There wasn't much wrong with him, he just seemed like a bit of a meathead. Which is exactly what I told my matchmaking girlfriend after I e-mailed the guy to cancel the date. She was surprised. Usually, I'm an optimistic dater who sees potential, even when I should see disaster.
And that's when I realized I'd crossed the line between time management and closed-mindedness.
If romance was dead, I had let Google kill it.
Perhaps, I reasoned, my friend Matt Ray was onto something. He's the only person I know who never Googles in the name of love - all the more fascinating because, as a network architect and security expert in Seattle, he Googles hackers for a living.
"The dating process moves fast enough already," he says.
"By the time I started dating my last girlfriend we had exchanged 15 e-mails, and who knows how many lines of IM. Come the second or third date, we had covered at least 50 percent of the significant getting-to-know-you data. And knowing everything up front takes away the allure of start-up dates." He had a point.
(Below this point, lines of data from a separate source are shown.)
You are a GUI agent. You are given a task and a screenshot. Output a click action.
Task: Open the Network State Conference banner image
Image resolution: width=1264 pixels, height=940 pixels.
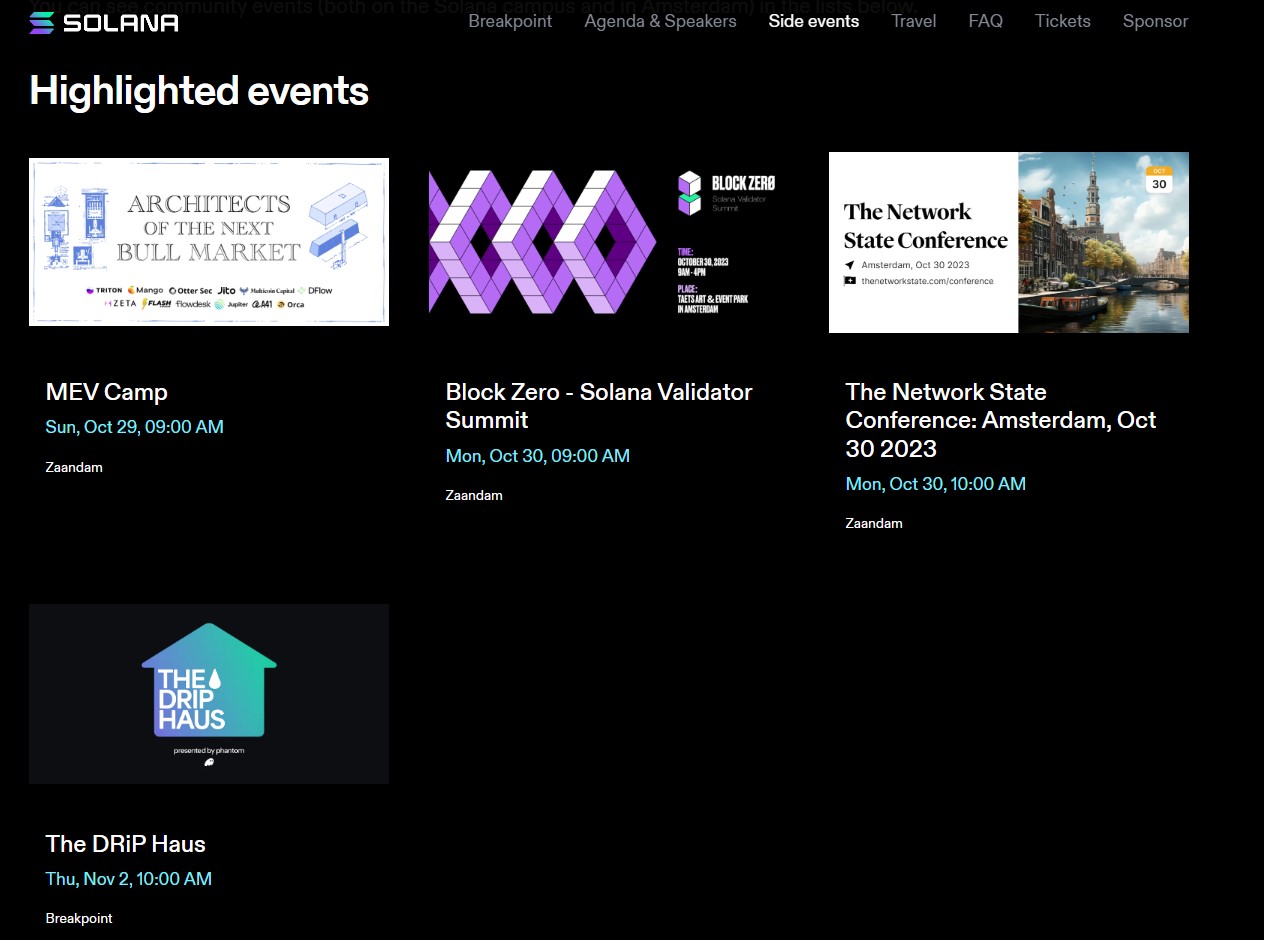[1008, 242]
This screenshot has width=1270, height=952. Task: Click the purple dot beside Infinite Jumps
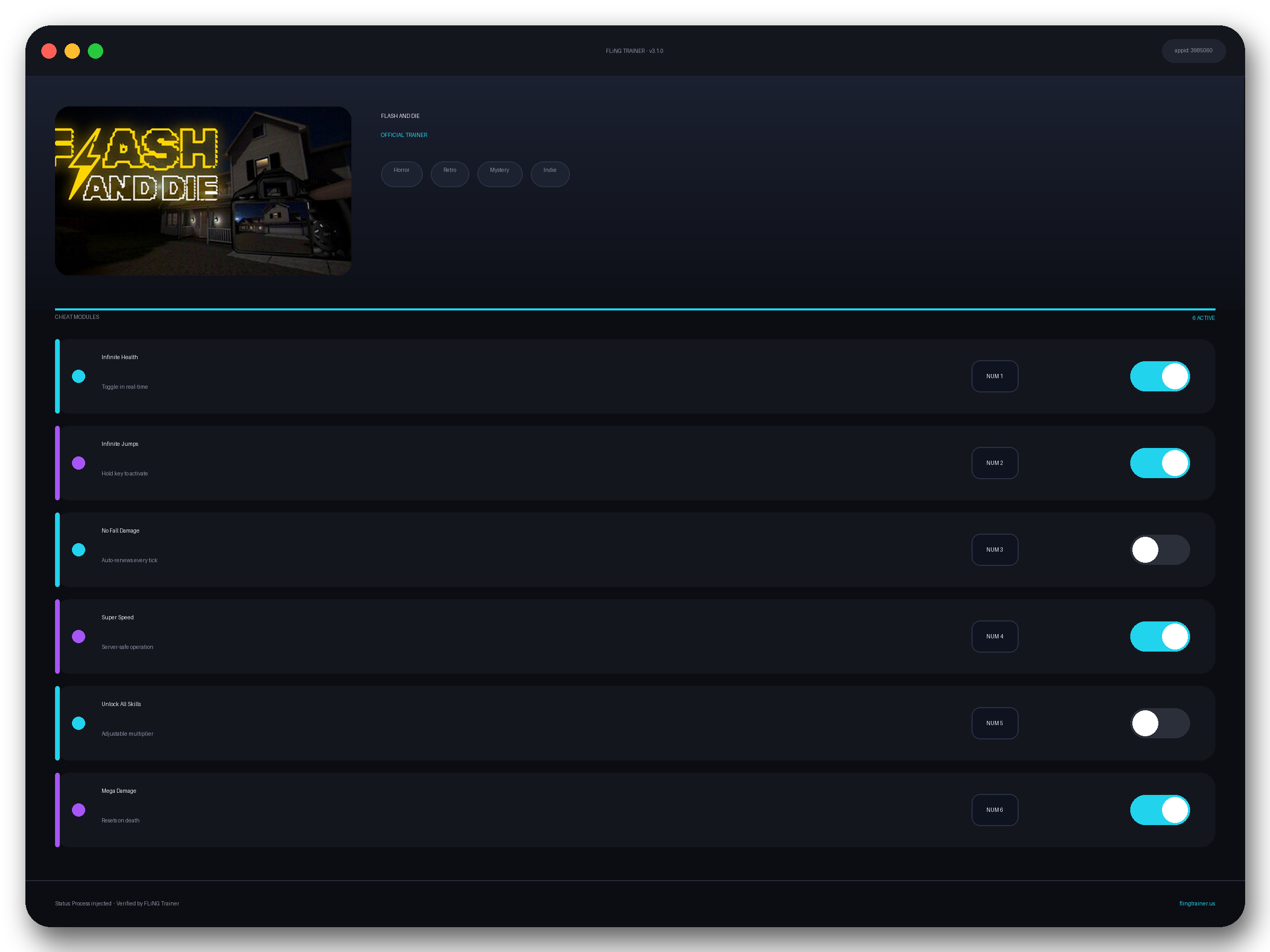click(x=79, y=463)
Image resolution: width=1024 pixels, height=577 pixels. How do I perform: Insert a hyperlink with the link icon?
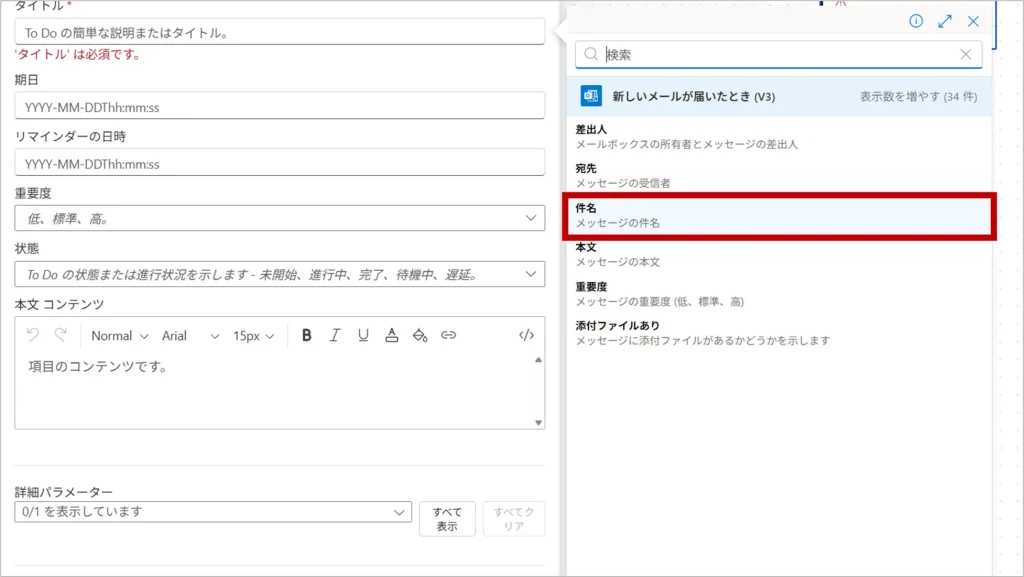449,336
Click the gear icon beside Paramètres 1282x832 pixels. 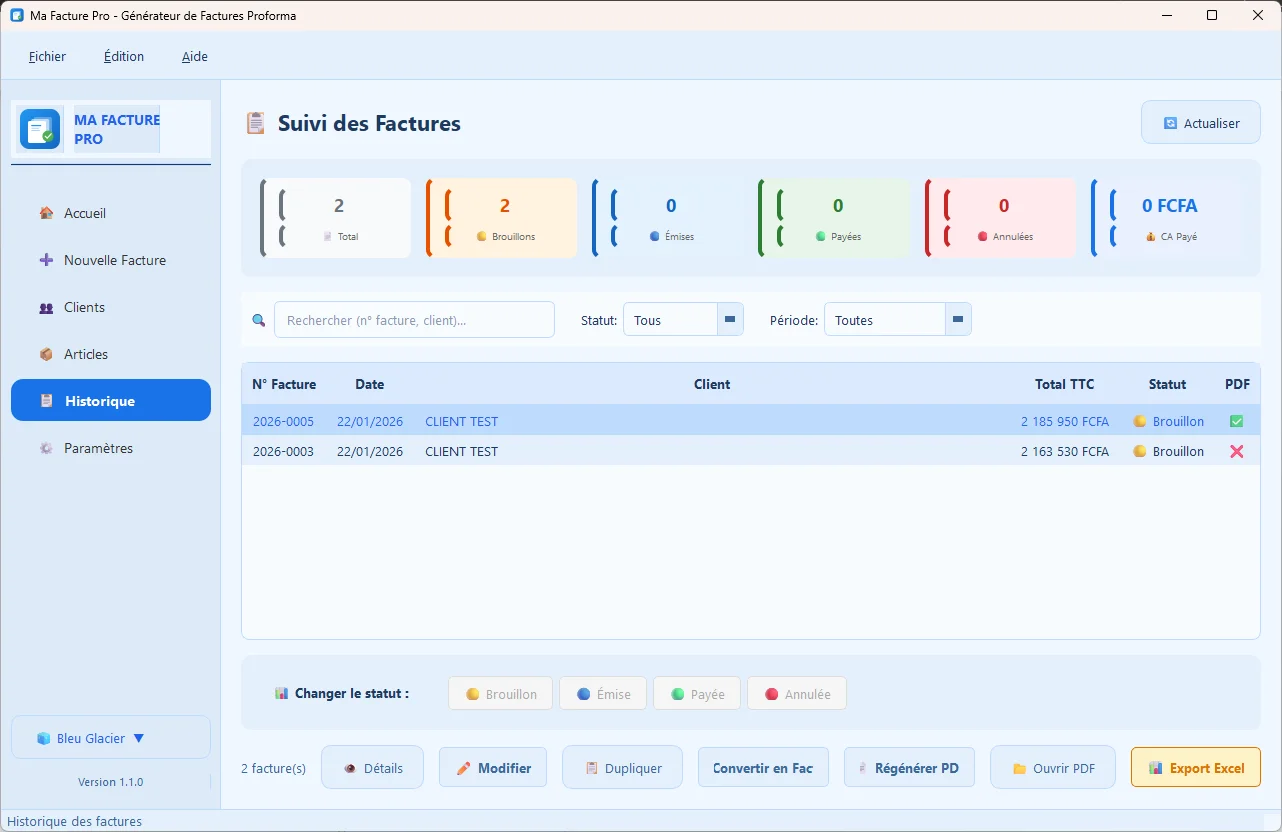coord(46,448)
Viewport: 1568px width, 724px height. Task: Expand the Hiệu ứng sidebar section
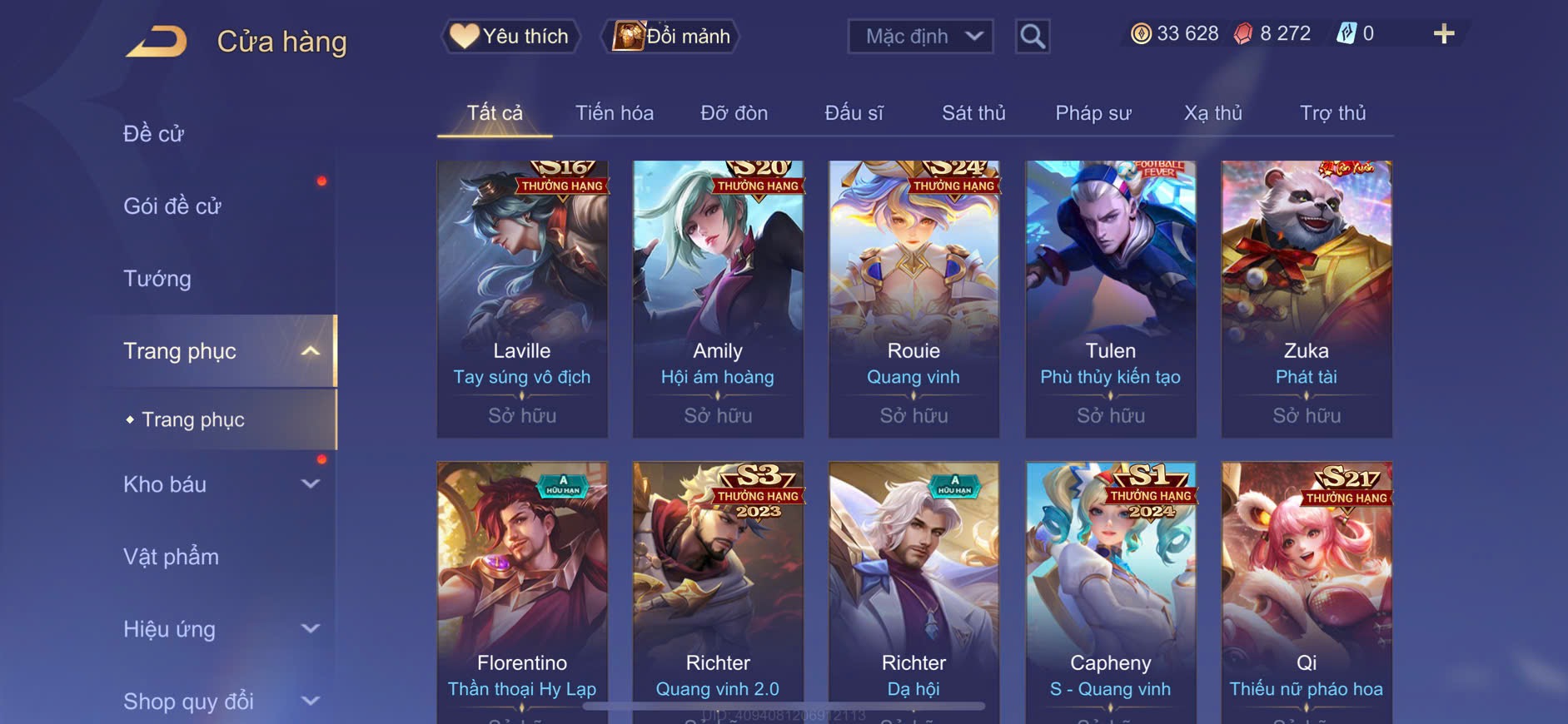311,629
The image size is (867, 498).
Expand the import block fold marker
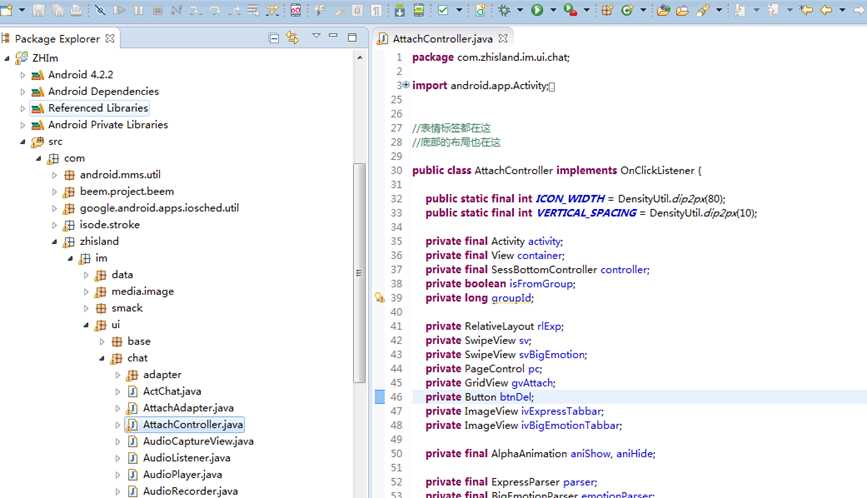click(406, 86)
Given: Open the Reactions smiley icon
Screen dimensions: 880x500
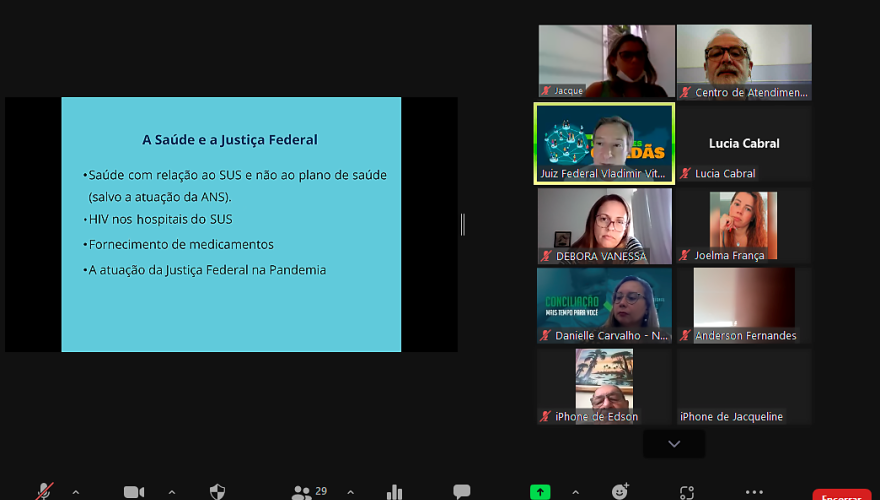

So, when I received a flirtatious e-mail from a friend of a friend, I thought twice before calling up my favorite search engine. This line of thinking lasted about 15 minutes.
As it turns out, the guy was extraordinarily good on-screen: exceptional job, history of charitable giving, obviously athletic.
So, I took a chance and responded with a flirty e-mail, which led to more, flirtier e-mails and, eventually, brunch. In person, he was just as intelligent, kind-hearted, athletic, and handsome as my research indicated. He was funny, personable, interesting, and ... gay. The good Google had failed to mention that. I walked away from the restaurant convinced this was my final, cosmic punishment - what I deserved for taking an illegal shortcut on the road to Mr. Right.
Google is good for finding many things like the tax break that'll buy you a new couch or perfect shoes. But when it comes to finding The One, no one gets to click a mouse and discover a New Yorker-reading, pastry-baking, compliment-smothering husband. The only way to discover the good stuff - common values, unbelievable chemistry, unstoppable laughter - is to engage in the endless cycle of expectation and disappointment known as dating.